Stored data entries
************

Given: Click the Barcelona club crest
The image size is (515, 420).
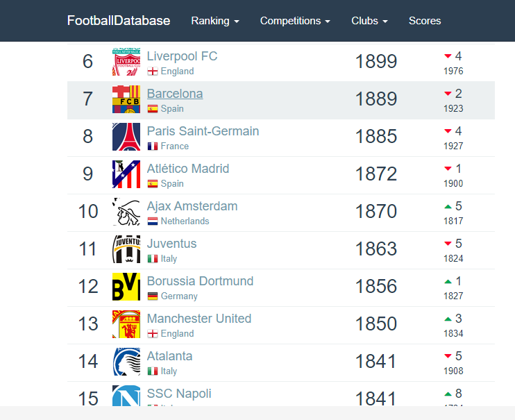Looking at the screenshot, I should click(126, 99).
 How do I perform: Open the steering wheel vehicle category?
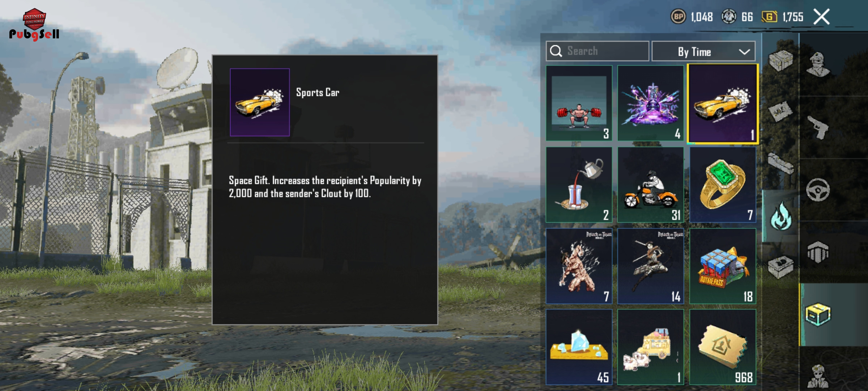point(818,190)
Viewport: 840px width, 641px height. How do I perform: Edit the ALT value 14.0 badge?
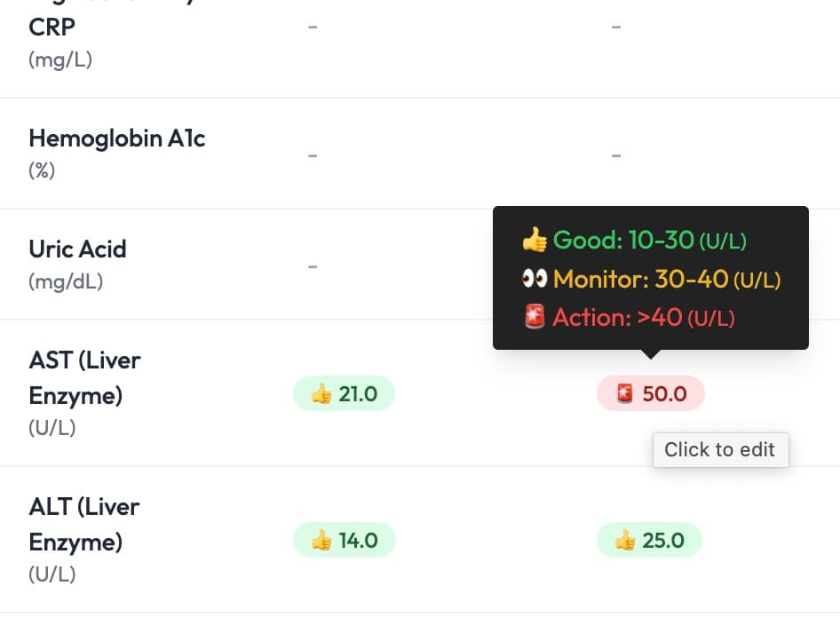point(344,540)
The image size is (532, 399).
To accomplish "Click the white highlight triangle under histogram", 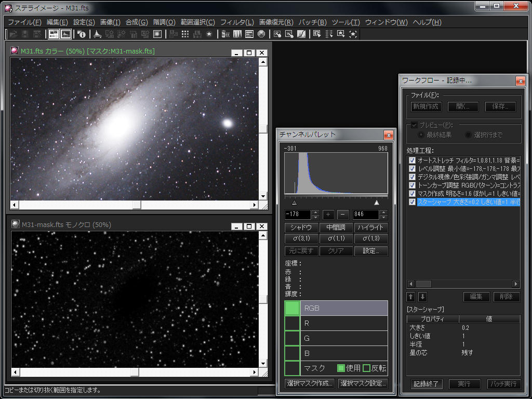I will click(x=377, y=203).
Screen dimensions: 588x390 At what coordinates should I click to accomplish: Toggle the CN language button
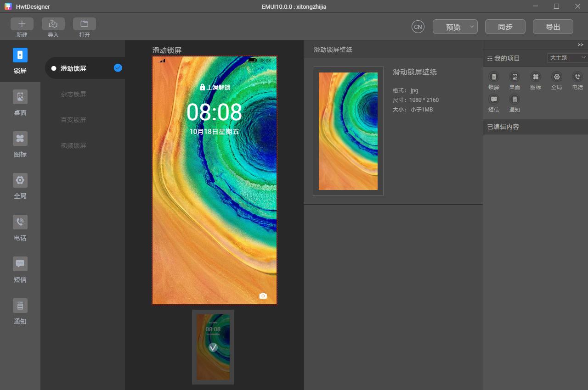418,27
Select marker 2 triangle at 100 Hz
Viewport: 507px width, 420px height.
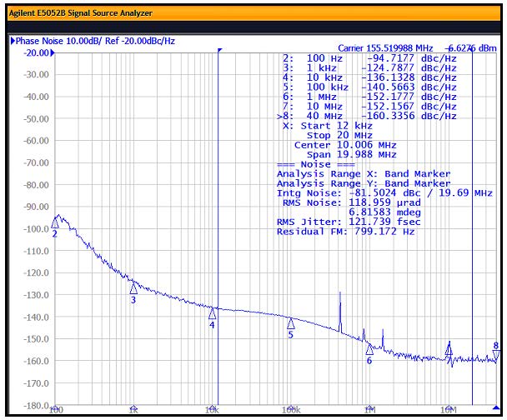coord(56,223)
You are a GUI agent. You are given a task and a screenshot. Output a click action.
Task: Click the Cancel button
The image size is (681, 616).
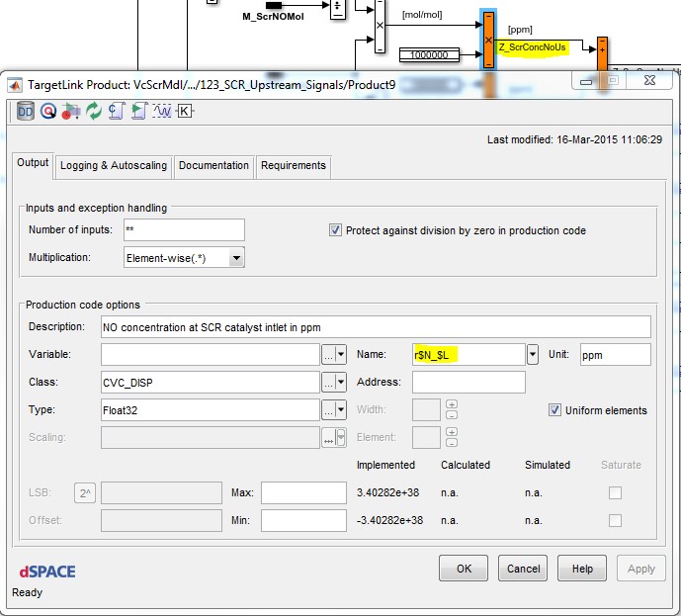tap(524, 569)
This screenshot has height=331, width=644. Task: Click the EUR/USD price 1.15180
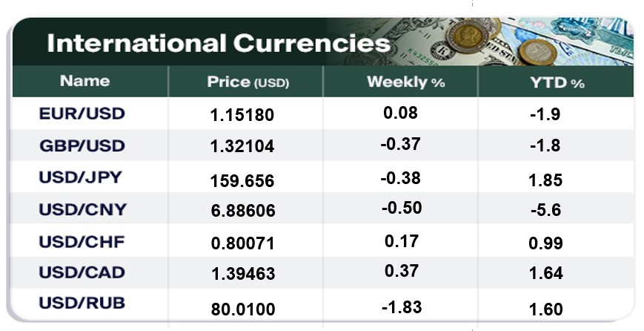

************

What the answer must hold is the exact text of every line from the one containing "You are a GUI" through the end of the data, minus any pictures.

Solution below
You are a GUI agent. You are given a task and a screenshot. Output a click action.
Task: Click the Cancel button
The image size is (681, 616).
tap(524, 569)
This screenshot has height=331, width=644. Task: Click the EUR/USD price 1.15180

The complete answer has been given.